Aim of the task -> Word for word, copy all the data and drop the pictures.

Data shown ->
┄┄┄┄┄┄

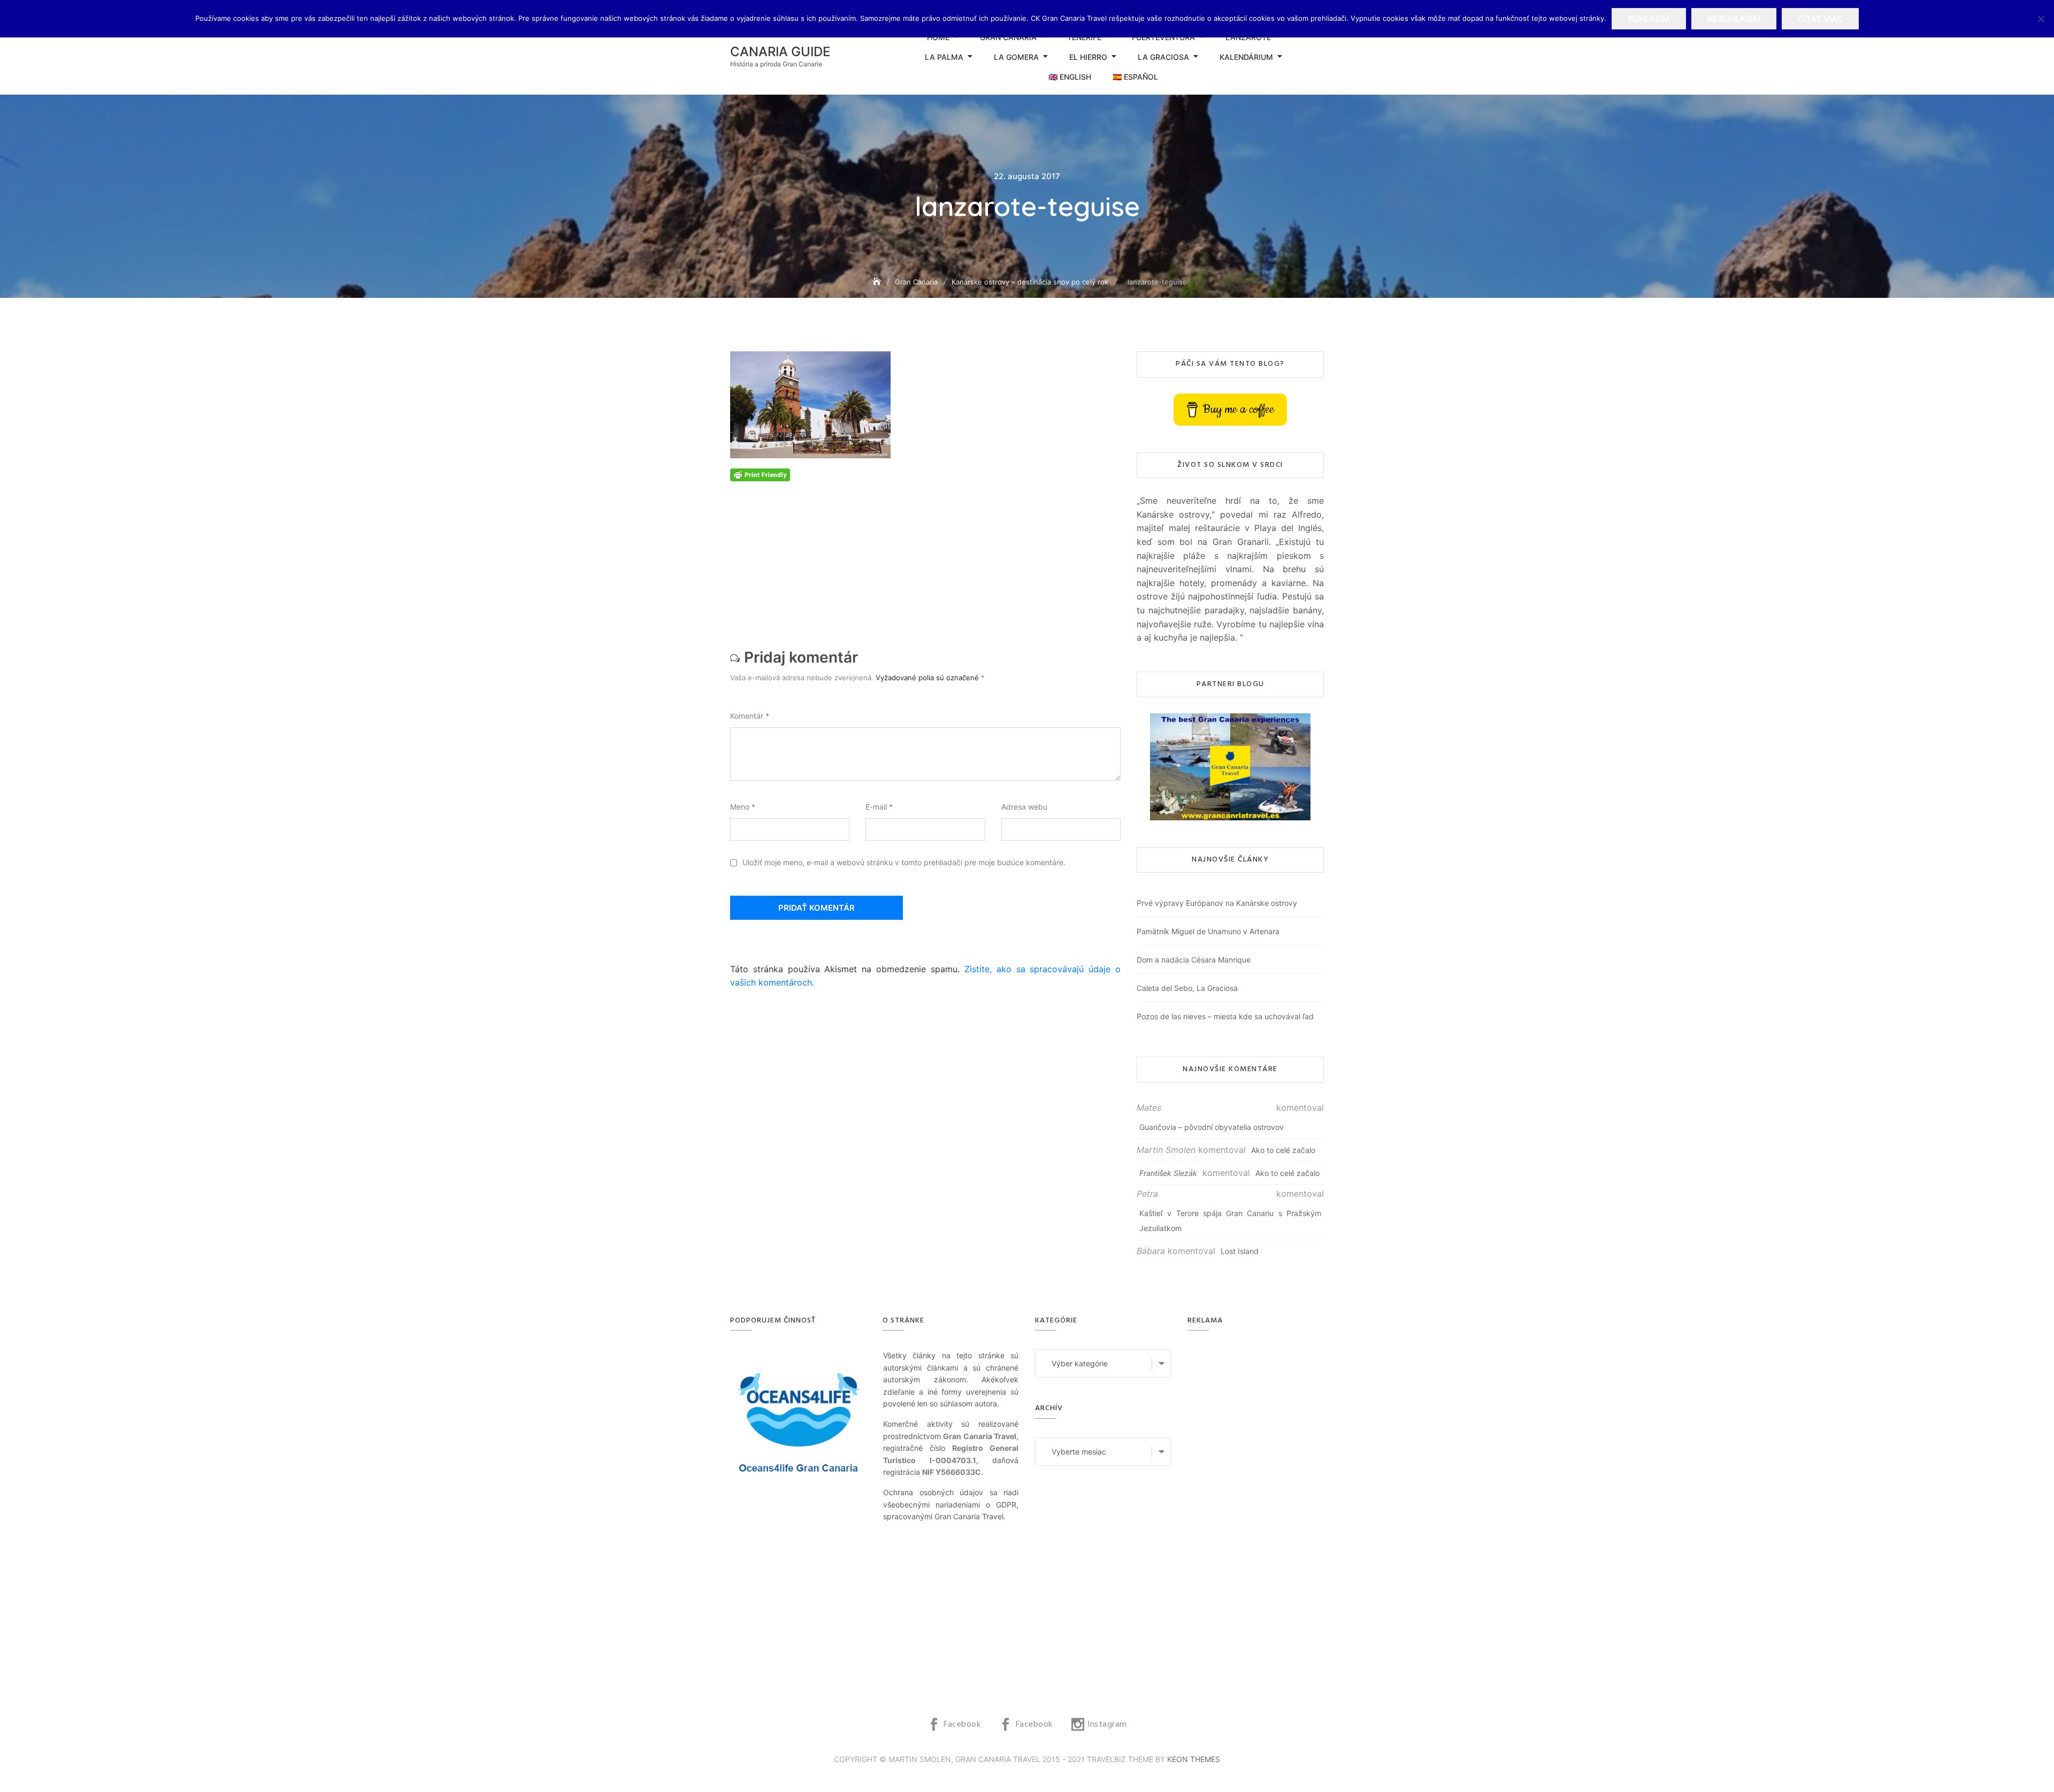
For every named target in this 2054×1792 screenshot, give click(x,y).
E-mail (879, 806)
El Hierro (1088, 56)
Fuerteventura (1163, 37)
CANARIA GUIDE (780, 51)
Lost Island (1240, 1251)
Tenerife (1084, 37)
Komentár (749, 715)
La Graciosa (1163, 56)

┄┄┄┄┄┄

Your response ->
For every named target in this 2054×1792 screenshot, give click(x,y).
E-mail (879, 806)
El Hierro (1088, 56)
Fuerteventura (1163, 37)
CANARIA GUIDE (780, 51)
Lost Island (1240, 1251)
Tenerife (1084, 37)
Komentár (749, 715)
La Graciosa (1163, 56)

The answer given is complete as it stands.